Helligner transformation and furteher PCoA

Figure-13 Helligner transformed principal coordinate analysis (PCoA) of total fungal endophyte abundance and terpene concentration in six study sites. (Left is fungal genera concentration with total monoterpene/sesquiterpene concentration, right is the concentration of each terpene with total fungal abundance; AB-S: Alberta-Slave lake forest; NB-U: Newbrunswick-Upper Green River; ON-T: Ontario-Twist lake; QU-C: Quebec-Cimon; QU-D: Quebec-Dasserat; SK-O: Saskatchewan-Old channel river)

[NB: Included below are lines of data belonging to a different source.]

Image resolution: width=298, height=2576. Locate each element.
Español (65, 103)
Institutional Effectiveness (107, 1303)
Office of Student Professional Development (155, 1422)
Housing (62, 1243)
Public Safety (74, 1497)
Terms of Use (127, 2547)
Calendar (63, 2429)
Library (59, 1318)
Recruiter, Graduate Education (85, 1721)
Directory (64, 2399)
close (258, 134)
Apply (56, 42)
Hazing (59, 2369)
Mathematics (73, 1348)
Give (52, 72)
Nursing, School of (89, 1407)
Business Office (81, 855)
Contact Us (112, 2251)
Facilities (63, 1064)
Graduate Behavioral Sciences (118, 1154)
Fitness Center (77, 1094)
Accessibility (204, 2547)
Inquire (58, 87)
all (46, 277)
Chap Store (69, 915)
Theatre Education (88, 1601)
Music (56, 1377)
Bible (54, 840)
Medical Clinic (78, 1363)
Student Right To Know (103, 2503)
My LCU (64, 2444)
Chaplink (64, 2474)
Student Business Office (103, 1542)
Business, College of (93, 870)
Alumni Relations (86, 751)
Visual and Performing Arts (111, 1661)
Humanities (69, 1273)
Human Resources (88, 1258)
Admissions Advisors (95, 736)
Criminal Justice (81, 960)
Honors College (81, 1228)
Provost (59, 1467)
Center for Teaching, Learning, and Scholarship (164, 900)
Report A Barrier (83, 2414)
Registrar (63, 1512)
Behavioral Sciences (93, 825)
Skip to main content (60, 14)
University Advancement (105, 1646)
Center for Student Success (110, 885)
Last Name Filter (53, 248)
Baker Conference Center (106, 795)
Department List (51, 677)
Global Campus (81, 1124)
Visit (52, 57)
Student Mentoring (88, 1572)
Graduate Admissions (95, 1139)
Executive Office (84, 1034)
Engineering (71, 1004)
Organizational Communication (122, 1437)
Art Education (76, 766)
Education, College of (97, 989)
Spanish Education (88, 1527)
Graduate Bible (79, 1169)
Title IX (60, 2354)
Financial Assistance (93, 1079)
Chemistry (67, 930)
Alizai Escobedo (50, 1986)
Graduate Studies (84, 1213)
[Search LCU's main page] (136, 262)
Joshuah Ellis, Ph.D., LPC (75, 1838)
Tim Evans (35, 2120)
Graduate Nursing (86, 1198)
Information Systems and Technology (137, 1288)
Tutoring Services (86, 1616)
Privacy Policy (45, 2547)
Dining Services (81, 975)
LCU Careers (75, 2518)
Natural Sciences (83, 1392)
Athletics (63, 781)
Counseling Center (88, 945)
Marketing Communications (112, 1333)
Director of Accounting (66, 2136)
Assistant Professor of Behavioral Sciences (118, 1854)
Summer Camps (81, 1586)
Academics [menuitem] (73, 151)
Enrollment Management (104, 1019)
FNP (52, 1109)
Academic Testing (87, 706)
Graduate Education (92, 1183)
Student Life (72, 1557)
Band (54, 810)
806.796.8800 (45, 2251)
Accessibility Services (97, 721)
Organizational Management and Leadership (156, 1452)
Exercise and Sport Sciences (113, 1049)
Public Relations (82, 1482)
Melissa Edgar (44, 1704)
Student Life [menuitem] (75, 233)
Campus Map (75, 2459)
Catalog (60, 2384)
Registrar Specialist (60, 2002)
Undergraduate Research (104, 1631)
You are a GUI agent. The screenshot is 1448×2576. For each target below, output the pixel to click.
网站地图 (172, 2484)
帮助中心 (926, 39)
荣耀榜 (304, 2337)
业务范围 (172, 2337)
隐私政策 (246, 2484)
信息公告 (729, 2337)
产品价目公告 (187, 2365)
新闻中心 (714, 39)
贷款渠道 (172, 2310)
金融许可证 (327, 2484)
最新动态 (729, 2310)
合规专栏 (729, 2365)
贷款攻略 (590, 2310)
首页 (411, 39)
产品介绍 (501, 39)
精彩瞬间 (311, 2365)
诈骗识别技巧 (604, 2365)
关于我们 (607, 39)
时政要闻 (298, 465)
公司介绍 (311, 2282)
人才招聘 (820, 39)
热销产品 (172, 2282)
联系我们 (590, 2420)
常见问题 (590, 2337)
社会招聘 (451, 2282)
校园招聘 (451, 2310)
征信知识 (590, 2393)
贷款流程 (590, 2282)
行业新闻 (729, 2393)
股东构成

Helligner transformation was made to convert the terpene data to satisfy the assumptions of principal coordinate analysis (PCoA), and the Helligner-transformed PCoA plot indicated that the ordination is not good (figure-13). So, a gradient analysis with two steps to add vectors is needed for ordination and to find the relationship between fungal endophyte abundance and terpene concentration.

Limitations

One major limitation of these datasets is that the sample size in each study site is tiny (n=5), and there are many 0 values. As a result, the correlations between study sites and fungal abundance/terpene concentration are weak. A grouped bar chart and a perMANOVA followed by a univariate pairwise comparison are more reliable and straightforward in showing the variations of fungal endophyte abundance and terpene concentration.

Moreover, the dataset is non-normally distributed and failed in four transformations. This can limit the accuracy of ordination.